What you will do |
Give the data from the line with "Identify the click" up to and including the line with "Pages with the most interwikis (996, 1611)" as a Markdown table with the columns Row and Line: one numbered row per line, leaving out blank lines.

Recorded information |

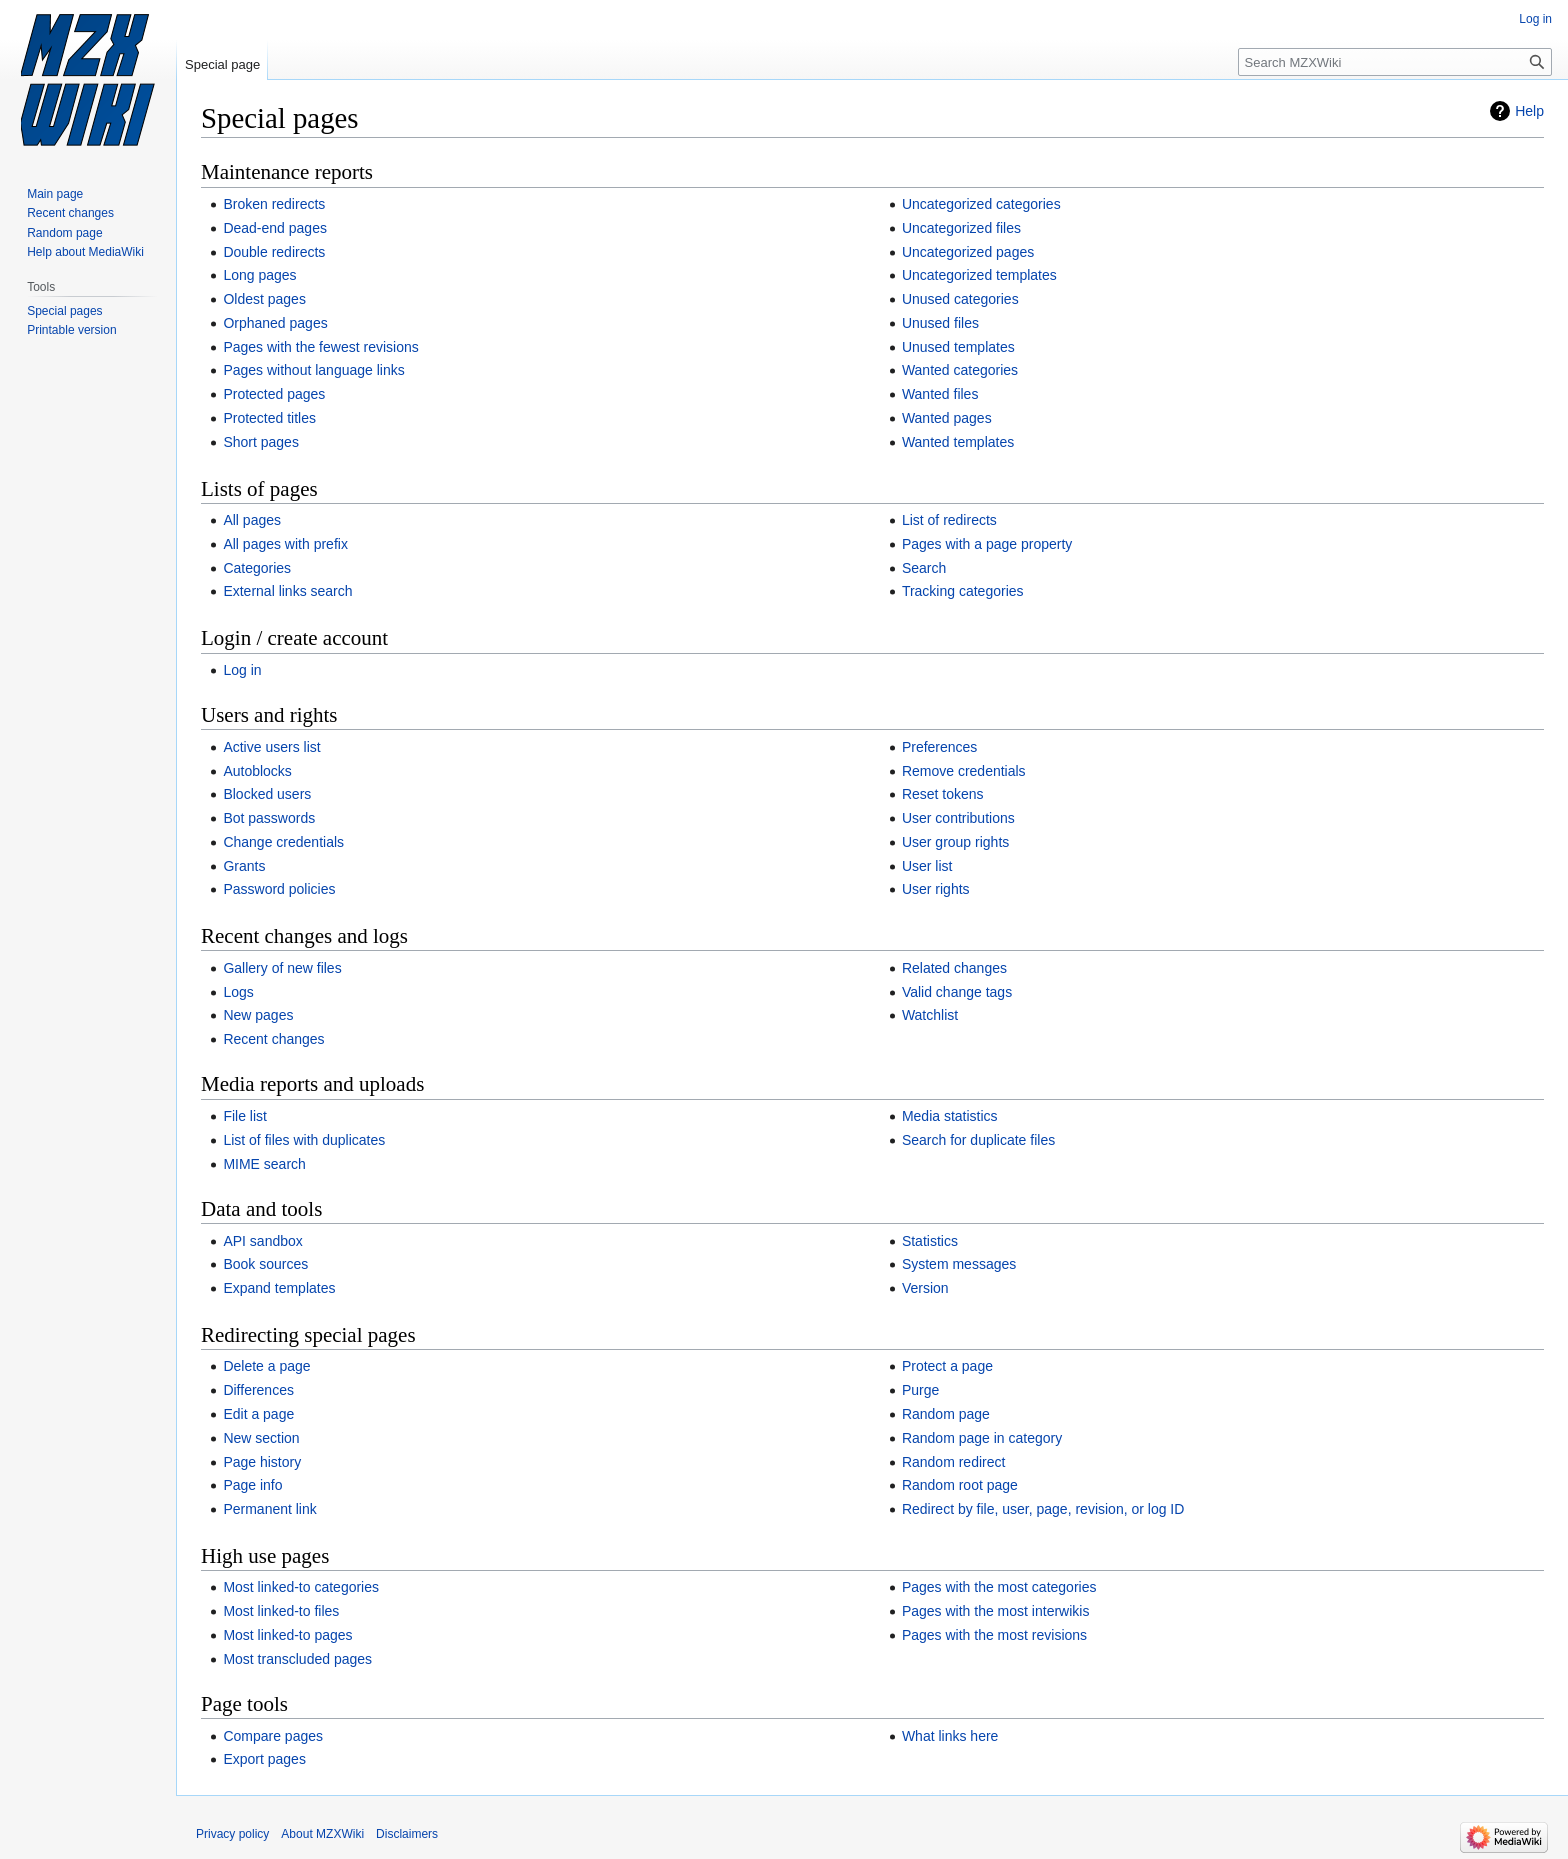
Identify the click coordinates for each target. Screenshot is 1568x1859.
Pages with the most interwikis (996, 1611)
--
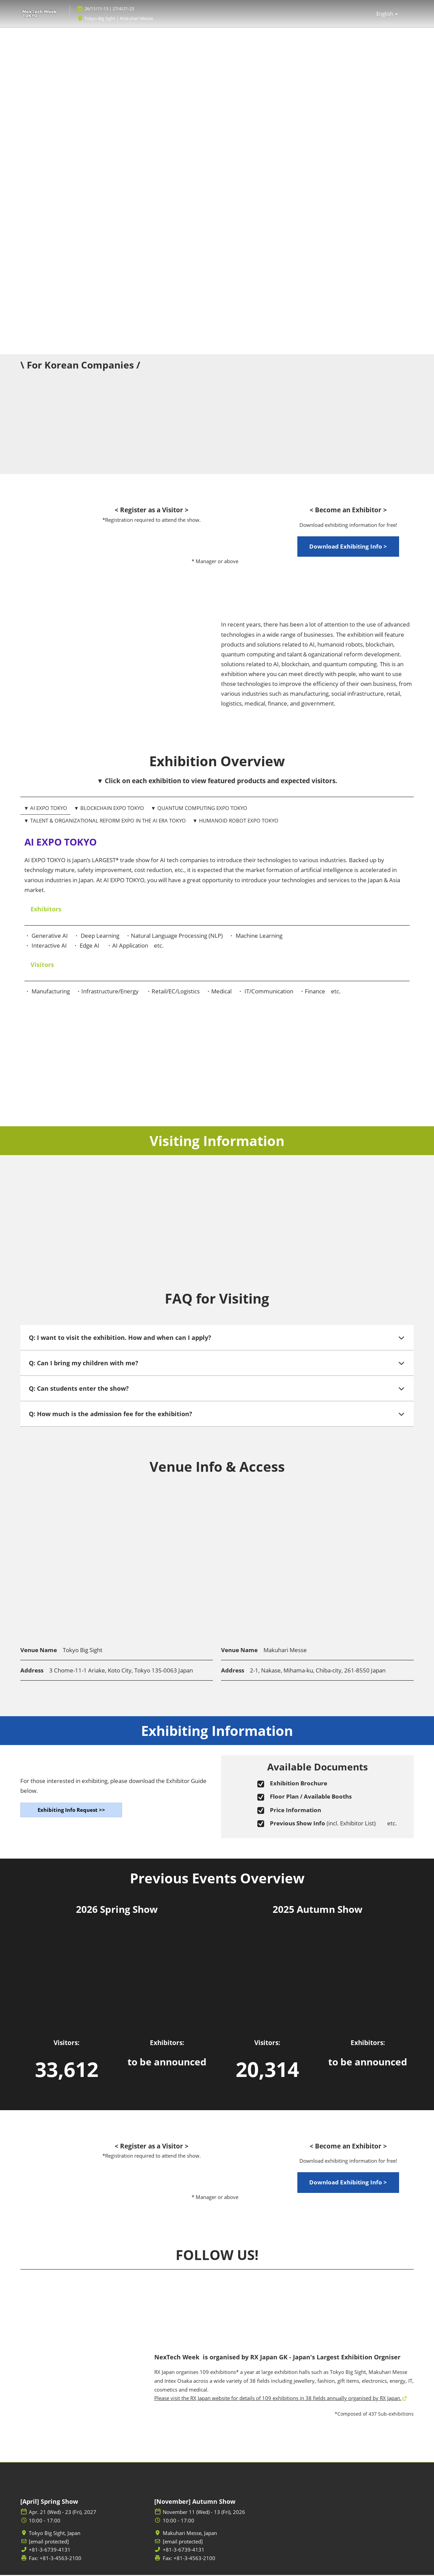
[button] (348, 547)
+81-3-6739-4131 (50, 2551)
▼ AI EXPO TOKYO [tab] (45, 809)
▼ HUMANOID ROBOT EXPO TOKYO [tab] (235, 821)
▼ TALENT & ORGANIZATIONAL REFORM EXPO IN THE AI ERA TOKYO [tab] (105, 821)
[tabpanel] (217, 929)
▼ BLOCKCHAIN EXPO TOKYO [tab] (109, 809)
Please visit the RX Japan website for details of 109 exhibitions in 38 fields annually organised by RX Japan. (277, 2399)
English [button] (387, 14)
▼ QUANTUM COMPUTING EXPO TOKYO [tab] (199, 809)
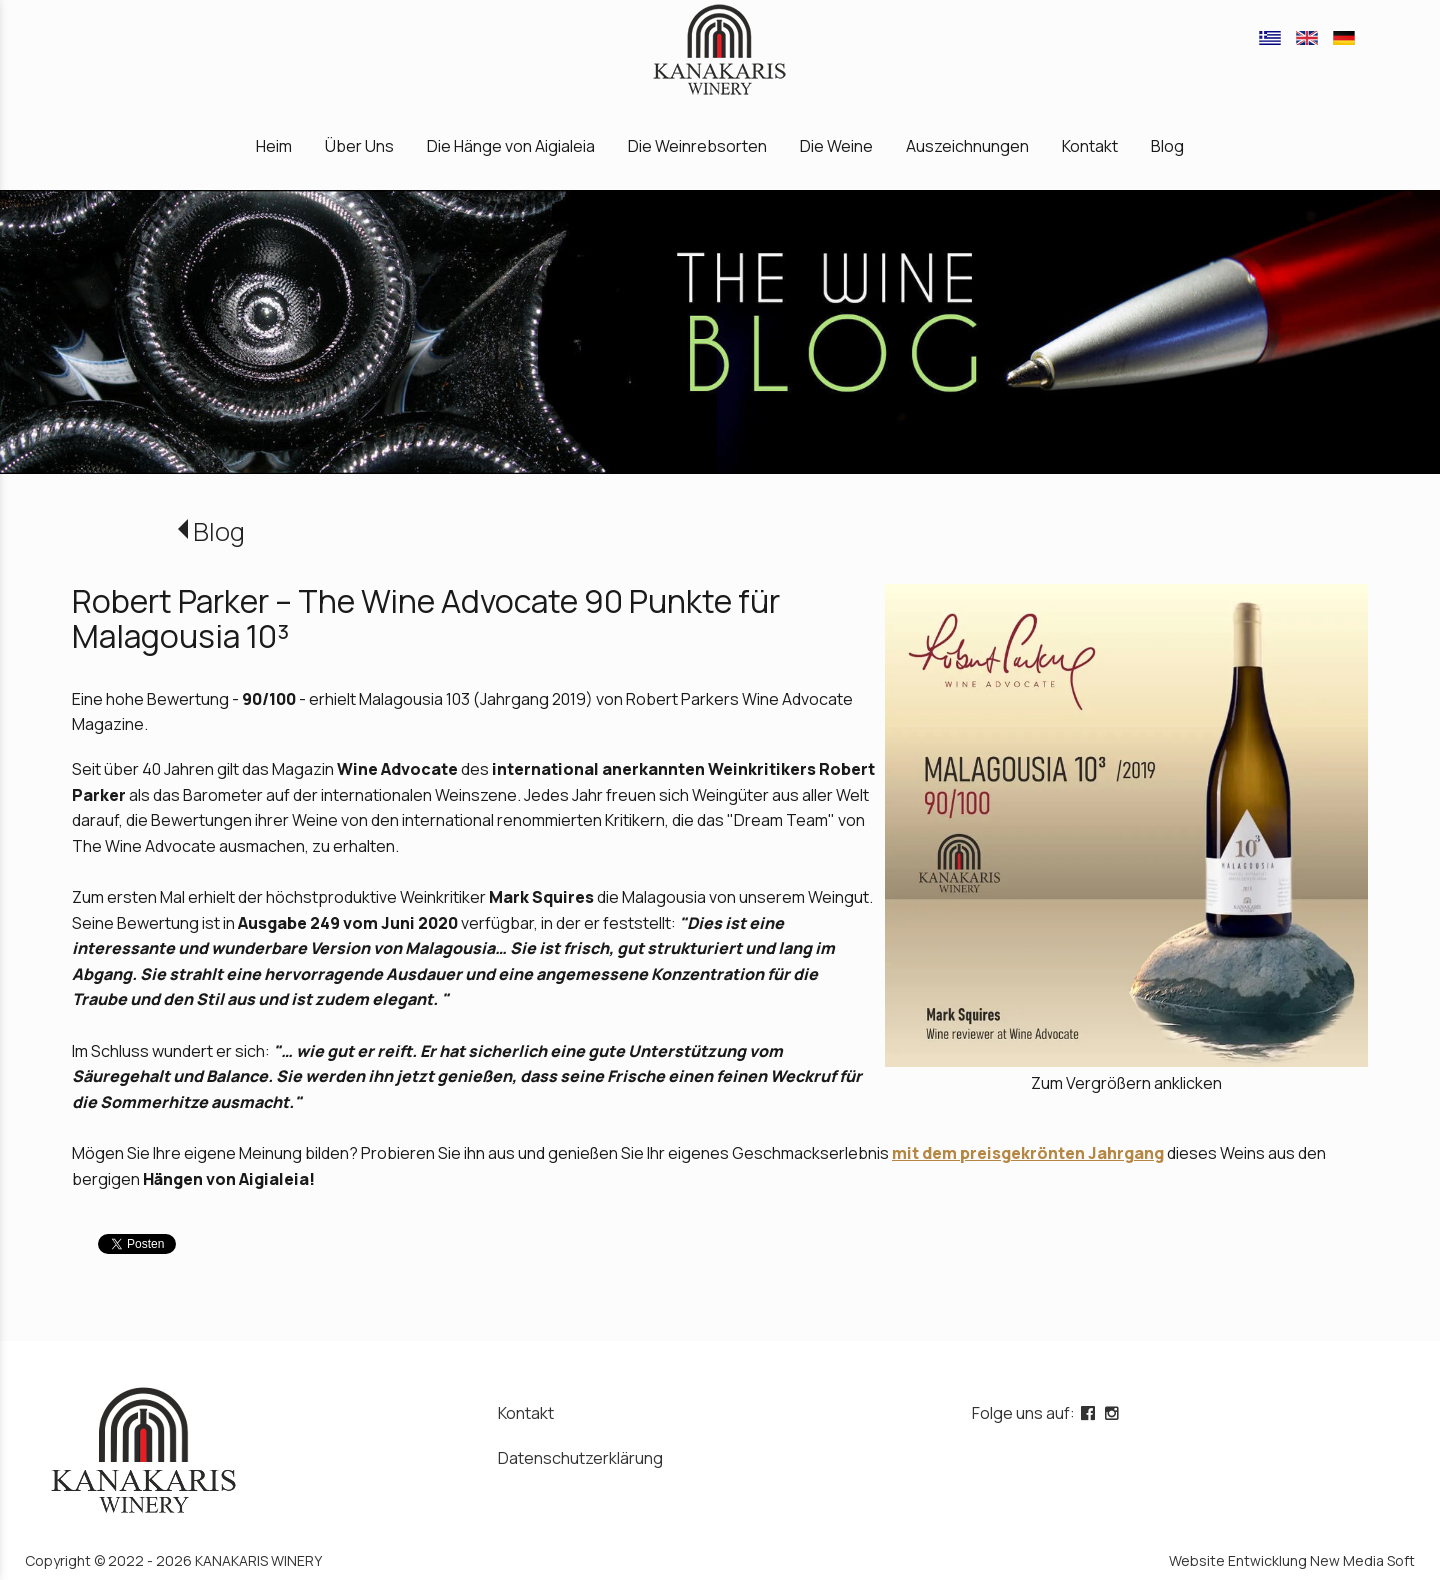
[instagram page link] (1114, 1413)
--
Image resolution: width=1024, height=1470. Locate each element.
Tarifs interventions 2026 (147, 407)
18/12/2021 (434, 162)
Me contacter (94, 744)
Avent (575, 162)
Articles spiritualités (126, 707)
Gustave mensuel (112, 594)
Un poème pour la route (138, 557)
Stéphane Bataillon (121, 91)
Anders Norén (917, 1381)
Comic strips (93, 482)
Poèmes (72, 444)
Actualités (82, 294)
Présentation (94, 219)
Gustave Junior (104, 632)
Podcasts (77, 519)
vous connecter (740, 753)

Solution to this exercise |
| Row | Line |
|---|---|
| 1 | Identify the click coordinates for each target. Screenshot is 1568x1859. |
| 2 | Pages with the most interwikis (996, 1611) |